“Many villagers confessed to me that they have been threatened by the traffickers and some of the so called powerful people of their village to not approach the police. When I was working in the area, I myself received a few threats asking me to not interfere in the village and mind my own business,”
Panchu Bara (name changed), a resident of a village in the interiors of Kolebira block of Simdega district awaits the return of his 15-year-old daughter, who went to work in Delhi with a woman who promised the family that they will be given Rs. 2000 per month in lieu of the domestic work done by their daughter.
It will be one year this November since Panchu’s daughter left. “She left after harvesting of the crops and we were told that she will return this year during plantation. The plantation is done now and it’s almost harvest time. We are still awaiting her return,” he said.
In Khunti's Limra Panchayat comprising of 13 villages, around 25 girls from different families are missing, some for a few months while some for over five years.
Nandu Munda (name changed) of the panchayat, informed that her daughter has been missing for three years. "She went to the market with her friends but never returned. I did not approach the police because I don’t want to get into legal hassles," he said.
Sanjana (name changed) went missing from Malgo village situated in Lapung block of Ranchi around 10 years ago, when she was 10 years old. Her mother said, "She is our eldest daughter. We tried to search for her where we could. We don’t even have a photo of her. Going to the police never crossed our minds."
Gram Pradhan of Malgo village, Nevla Bhagat said that the villagers are in the village during the farming season but around 80% migrate to work in brick kilns during off season because they have no other source of income. Many also send their children to work in other States.
A data of CID Jharkhand revealed that 2,489 children of the state were reported missing from 2013 to 2017. However, experts claim that this number is just the tip of the ice berg.
Ravi Kumar, an activist working in the interiors of Khunti district said, “I have visited many villages, spoken to many people. In most of the cases people do not wish to file missing complaints with the police.”
Former chairperson of Jharkhand State Commission for Child Rights, Arti Kujur also has similar experience.
“During my term, I had visited a number of villages across the State and interacted with many such people whose children were missing. They said they never bothered approaching the police as they cannot afford it,” she said.
Kujur informed that as most villagers work as daily wage earners, going to the police station for filing a complaint and then having to visit there occasionally for follow-ups, lead them to the loss of an entire day pay for every visit.
“Most of them have big families and many children to feed. If they lose out on a day of income their entire family goes hungry for the day. This is a major reason they avoid filing complaints,” she said.
Another reason according to Ravi is the fear of traffickers themselves. “Many villagers confessed to me that they have been threatened by the traffickers and some of the so called powerful people of their village to not approach the police.

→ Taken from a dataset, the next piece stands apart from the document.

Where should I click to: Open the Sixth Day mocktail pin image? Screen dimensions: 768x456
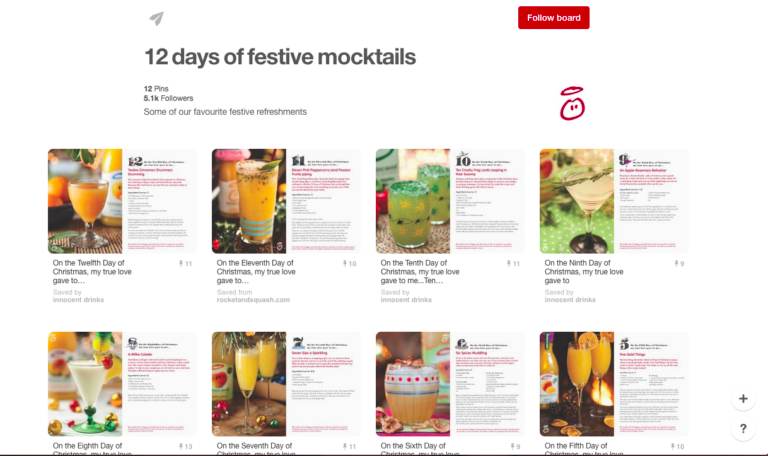[450, 384]
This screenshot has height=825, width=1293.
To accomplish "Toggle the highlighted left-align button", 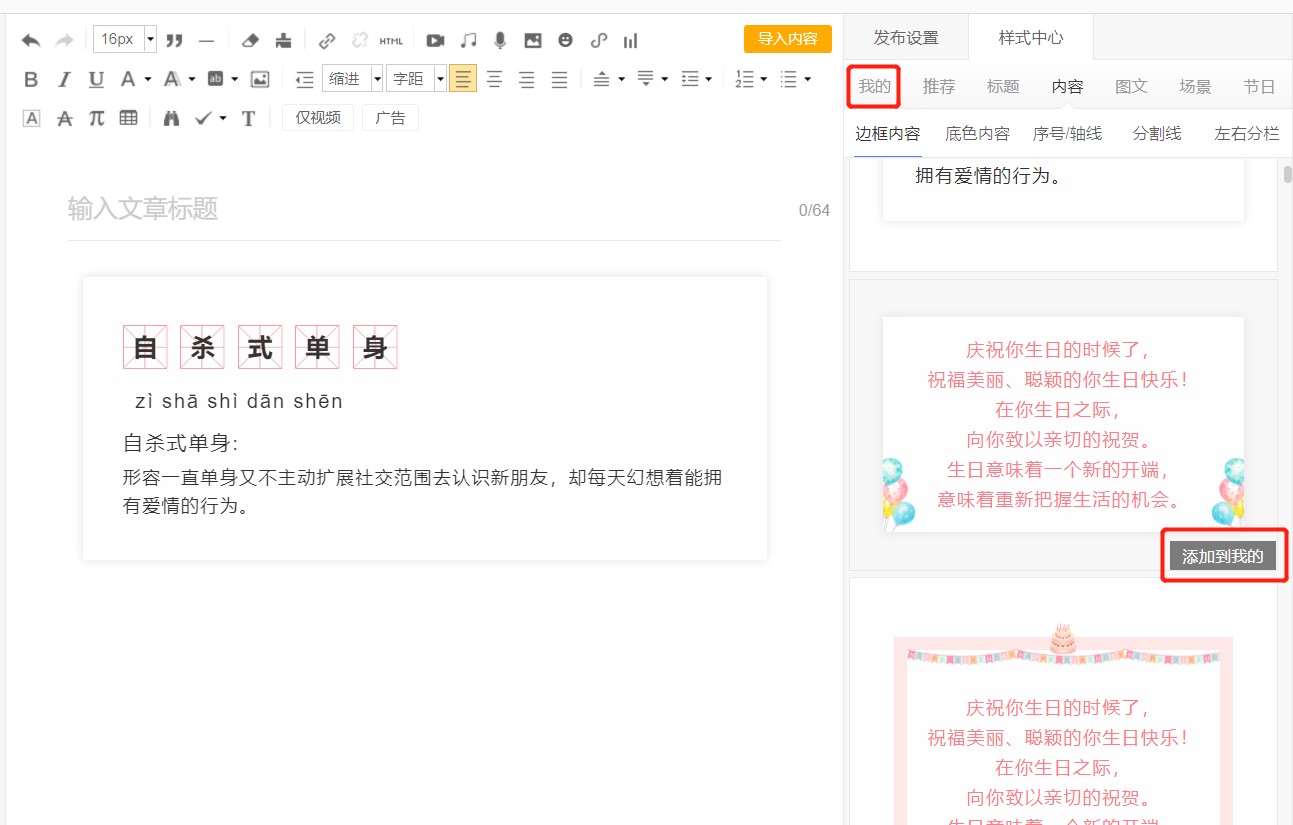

When I was working in the area, I myself received a few threats asking me to not interfere in the village and mind my own business,” he said.
Member of child welfare committee of Khunti, Baidnath Kumar said Khunti district is among the most affected when it comes to human trafficking and missing children. "In the past two to three yers over one thousand girls of the district where rescued from different metropolitan cities and over 130 traffickers were arrested. In CWC we get around 10 to 15 cases of girls rescued from the clutches of modern day slavery in a month," he said.
However, despite the high number of trafficking in the district, the anti human trafficking unit of the district received only 19 complaints in 2017 and 2018.
Explaining the modus operandi of traffickers, retired cop Aradhana Singh, who has worked extensively against human trafficking and played a vital role in nabbing many traffickers including kingpin Pannalal Mahato, informed that local markets are where they are active the most.
“The traffickers approach girls in weekly markets and lure them with dreams of extravagant life and huge amount of money. Many girls fall in their trap. Some directly approach the parents and offer them Rs. 1000 to Rs. 2000 for selling away their daughters,” she said.
Nowadays, the new trend is of traffickers luring away girls on the name of love. Basanti Kumari, a member of CWC Khunti said, “We are getting a number of cases nowadays were the girls were taken to Delhi, NCR by their so called lovers on pretext of marriage and later thrown in the trap of modern day slavery.”
At present, the state has AHTUs in eight districts including Ranchi, Khunti, Gumla, Lohardaga, Simdega, Chaibasa, Palamu and Dumka out of the total 24 districts. However in a bid to curb the trafficking nuisance, there is a proposal of constituting four new AHTUs in Sahibganj, Godda, Latehar and Pakur.
CID IG Ranjeet Prasad informed that the letter has been written to State Home Department by the CID for approval of the same.
“A number of steps are being taken including spreading awareness among villagers about human trafficking, sensitizing police officers on taking such cases seriously among many others,” he said.
Apart from this a number of government schemes including Mukhyamantri Sukanya Yojana which offers a fixed amount of money for the welfare of a girl in the family at regular intervals since her birth till she turns 18 and Tejaswi Yojana, an ambitious scheme to empower adolescent girls, are functional in the State to fight human trafficking.